1-Taraflar arasındaki uyuşmazlık;asıl davada,iştirak nafakasının arttırılması;karşı davada ise,söz konusu nafaka arttırımının …… tarafından belirlenen ……… oranında artırılması noktasında toplanmaktadır.
Avrupa İnsan Hakları Sözleşmesi’nin 6 ncı maddesi ve Anayasa’nın 36 ncı maddesine göre herkes, yasal yollardan faydalanarak yargı yerleri önünde davacı veya davalı olarak iddia ve savunma ile adil yargılanma hakkına sahiptir. Adil yargılanma hakkı, 6100 sayılı HMK’nın 27 nci maddesinde belirtilen hukukî dinlenilme hakkını da içeren daha geniş bir haktır ve hukuk devleti ilkesinin bir gereğidir.
Adil yargılanma hakkı, kanunî, bağımsız ve tarafsız bir mahkeme tarafından yargılanma, makul süre içinde yargılanma, hakkaniyete uygun yargılanma ve hukukî dinlenilme haklarını kapsar.
Somut olayda;ilk derece mahkemesince verilen karara karşı ……… isteminde bulunan davalı-karşı davacı vekilinin ……… dilekçesinin davacı-karşı davalı vekiline 03.07.2017 tarihinde tebliğ edildiği,davacı-karşı davalı vekilinin de aynı tarihli katılma yolu ile ……… dilekçesini sunduğu ve harcını yatırdığı,ancak ……… ……… Adliye Mahkemesi 2.Hukuk Dairesi’nce davacı-karşı davalının katılma yolu ile ……… talebi hakkında olumlu ya da olumsuz bir değerlendirme yapılmadığı anlaşılmakla,bu husus usul ve yasaya aykırı olup bozmayı gerektirmiştir.

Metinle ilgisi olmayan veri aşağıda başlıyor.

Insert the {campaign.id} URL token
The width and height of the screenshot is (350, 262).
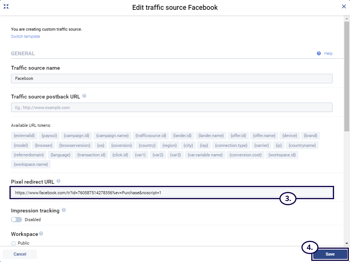[76, 136]
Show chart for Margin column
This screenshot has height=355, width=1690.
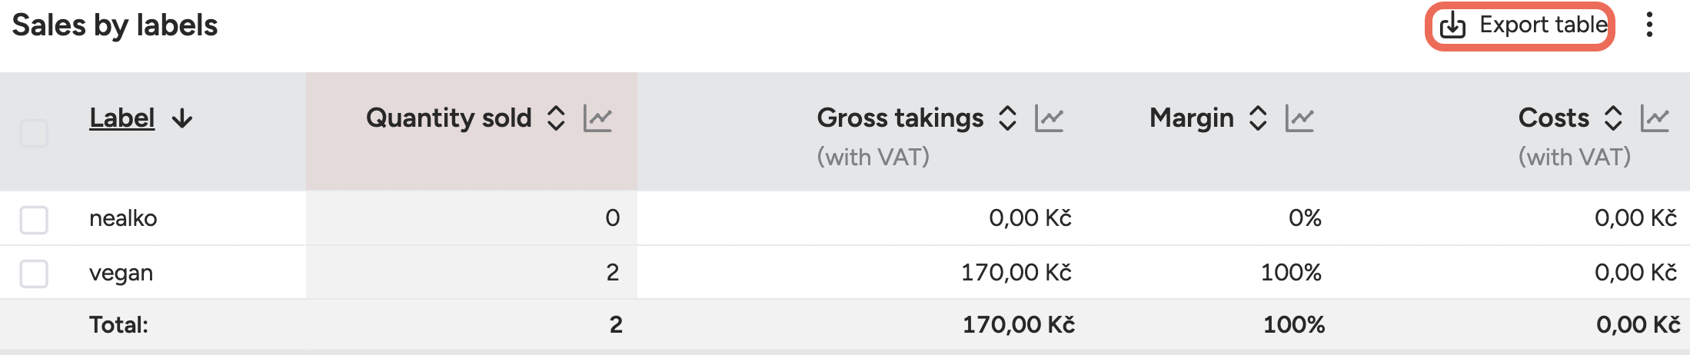[1299, 118]
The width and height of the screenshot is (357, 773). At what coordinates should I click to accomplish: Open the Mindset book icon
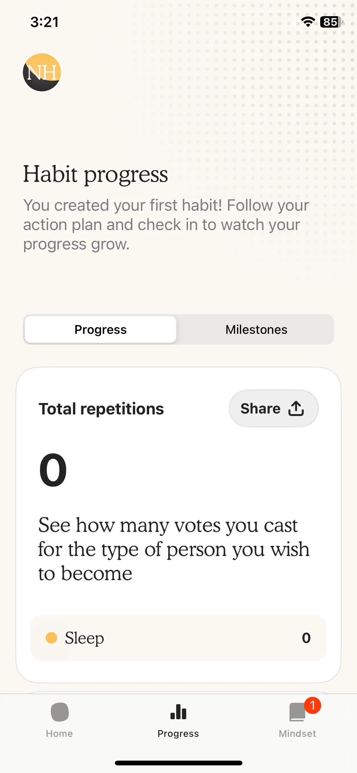297,712
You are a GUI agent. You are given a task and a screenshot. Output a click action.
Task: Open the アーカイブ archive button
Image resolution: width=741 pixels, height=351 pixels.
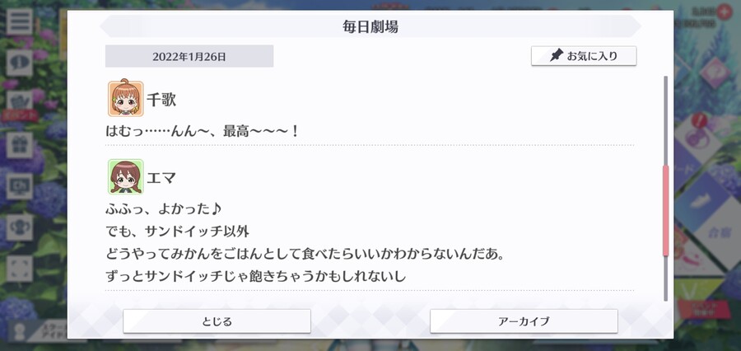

2-Bozma nedenine göre davacı-karşı davalı vekilinin sair temyiz itirazlarının bu aşamada incelenmesine gerek görülmemiştir.
SONUÇ: Yukarıda birinci bentte açıklanan nedenlerle ……… Adliye Mahkemesi kararının davacı-karşı davalı yararına BOZULMASINA, ikinci bentte açıklanan nedenler ile davacı-karşı davalının sair temyiz itirazlarının bu aşamada incelenmesine gerek olmadığına, HMK’nın 373/2. maddesi uyarınca dava dosyasının kararı veren ……… Adliye Mahkemesine GÖNDERİLMESİNE, 10.12.2018 gününde oy birliğiyle karar verildi.